EXTRAIT CHOISI:
□ □ □ □ □ □ □

Et on se rend compte du pouvoir des concepteurs de logiciels propriétaires quand ils nous tiennent. Quand ils nous tiennent avec un abonnement extrêmement cher qui ne nous permet pas de posséder le logiciel. Quand ils décident d’arrêter le partenariat avec Pantone, que l’accès aux couleurs Pantone devient payant et que les anciens fichiers possédant ce type de couleur sont altérés.
Dans le cadre du mémoire, je cherche à comprendre s’il y a réellement une forme d’aliénation du graphiste par ses outils, qui passe par une « prolétarisation » (dans le sens où les outils propriétaires peuvent nous priver de savoirs et de savoir-faire, tant par leurs fonctionnalités que par l’opacité de leur fonctionnement). Les outils libres défendent une forme de réappropriation, de culture du faire soi-même. Selon vous, est-ce là l’enjeu principal de ces outils ? Permettent-ils vraiment d’empêcher cette prolétarisation et de reprendre possession de ses outils ? Si oui, comment ? Qu’est ce qui pourrait éventuellement leur manquer ?
Peut-être pourrions nous faire un parallèle un peu étrange, logiciel propriétaire/logiciel libre et voiture/vélo. Je ne prends pas cette exemple au hasard, je le prends car c’est un des exemple qu’utilise Ivan Illich dans son livre « La Convivialité » pour faire la différence entre un outil convivial (le vélo) et un outil non convivial (la voiture).
Le vélo (ici je parle bien du vélo mécanique et non pas électrique) est totalement transparent, on voit son mécanisme, on voit bien comment ça fonctionne, c’est assez simple à réparer, ça ne coûte pas très cher, on développe un savoir faire mécanique, on peut le customiser à son goût.
La voiture (et encore plus aujourd’hui) cache un tas de mécanisme complexe et inaccessible, elle coûte cher, est polluante, compliqué à réparer soit même, elle façonne les villes et les infrastructures (d’une manière qui ne me convient pas personnellement), elle est vecteur d’inégalité sociale.
Alors oui elle est rapide, plus rapide que le vélo, elle permet de transporter plus de choses, elle permet d’avoir chaud quand il fait froid et froid quand il fait chaud. En somme elle est confortable.
Il y a un énorme paradoxe à tout ces avantages. Paradoxe développé par Ivan Illich dans son livre « Équité et Énergie » (oui encore lui). Si on prend le même trajet en voiture et en vélo, disons Paris-Brest par exemple, on sait qu’en voiture on mettra environ 6h, alors qu’en vélo on mettra 4 jours. Mais si on regarde le temps que l’on a passé à travailler pour payer la voiture, son assurance, son parking, ses réparations, le temps que l’on a passé à essayer de la garer, à aller prendre de l’essence etc. et qu’on le compare au temps passé à s’occuper de son vélo, finalement on aura mis moins de temps à faire Paris-Brest en vélo qu’en voiture.

□ □ □ □ □ □ □

BLOC DE DONNÉES:
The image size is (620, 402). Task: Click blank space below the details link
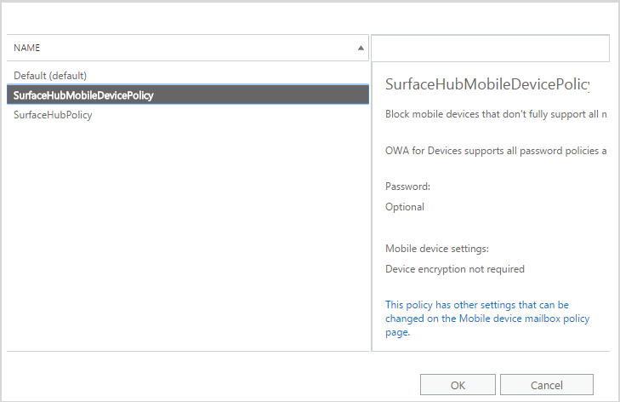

□ □ □ □ □ □ □

CONSIGNE:
Selon l'extrait sur les logiciels libres, dans quel livre Ivan Illich prend-il le vélo et la voiture comme exemples pour distinguer un outil convivial d'un outil non convivial ?

RÉPONSE RÉDIGÉE:
Dans son livre « La Convivialité ».